The song is based on a demo recording made by John Lennon in 1979. It was one of several given to Lennon’s former bandmates by his widow Yoko Ono in the mid-1990s. Two of them, “Free as a Bird” and “Real Love”, were fleshed out and released with great fanfare for their Beatles Anthology project. Their reception was lukewarm. “Now and Then” was worked on but rejected. George Harrison thought the original recording was “fucking terrible”. McCartney, keen to continue, reluctantly shelved it. 

In its original format, Lennon sits at a piano singing reedily about an ambiguously ended relationship. The chorus has a moment of tension that makes us want to find out more, but the rest trudges around in a muffled search for a working ballad. This poorly recorded demo has now been gussied up by the two surviving Beatles. 

McCartney’s bass and Ringo Starr’s drums give the flimsy song a new solidity. Harrison is posthumously present with a guitar part from the failed 1990s studio sessions. Lennon’s warble has been extracted and foregrounded by music-processing software, although it’s still rather thin. He’s backed by sumptuous vocal harmonies. A big string arrangement by Giles Martin, son of Beatles producer George Martin, adds a Beatlesy flavour, and also some Hollywood emotional heft. 

There’s a slide guitar solo played by McCartney in mimicry of Harrison’s signature style. The guitarist didn’t start playing slide until 1969 when The Beatles were all but over. “Now and Then” thus imagines an alternative future for the band. It resembles a big-budget version of a minor-key curio that they might have come up with had they not split up. 

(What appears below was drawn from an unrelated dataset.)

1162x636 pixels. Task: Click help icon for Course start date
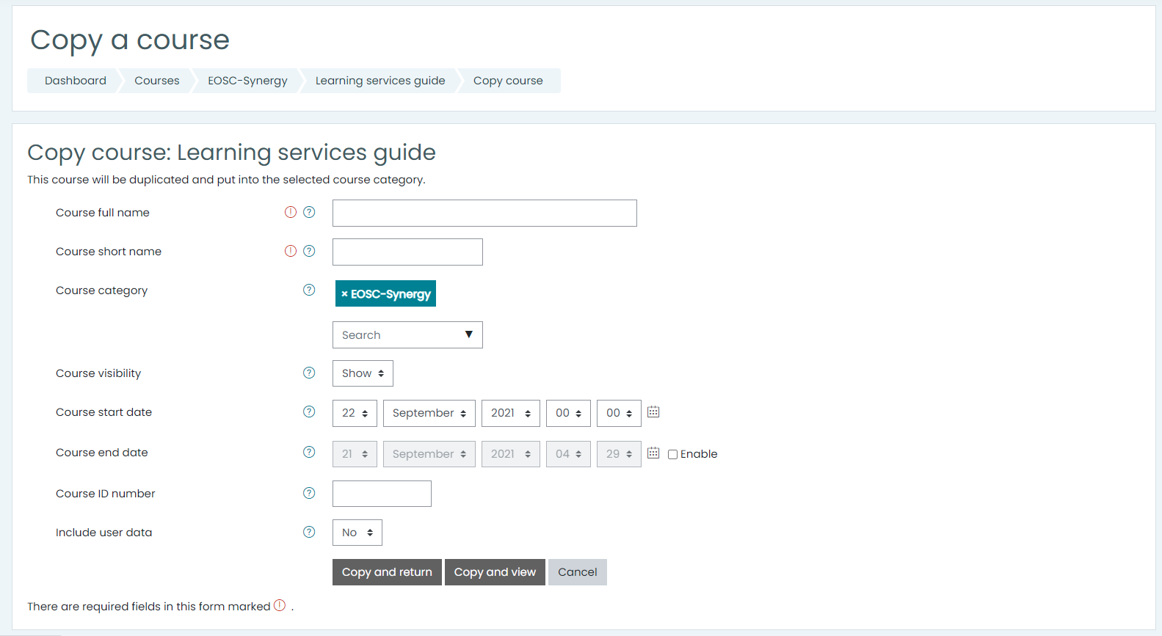(309, 412)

The concept is linked to The Beatles: Get Back, which breathed new life into the exhaustively told tale of The Beatles’ final years. (Its director Peter Jackson has made the video for “Now and Then”.) Unlike the documentary series, however, the song makes a negligible addition to their legacy. Its plaintiveness isn’t so much down to the quality of Lennon’s vocal when he sings “Now and then, I miss you” as the quality of our feelings for The Beatles. 

With McCartney and Starr both in their eighties, the time when the world ceases to contain a living Beatle is approaching. This inexorable fact separates “Now and Then” from its fellow bastardised oddities, “Free as a Bird” and “Real Love”. It’s a highly artificed song, but the emotions it taps into are real.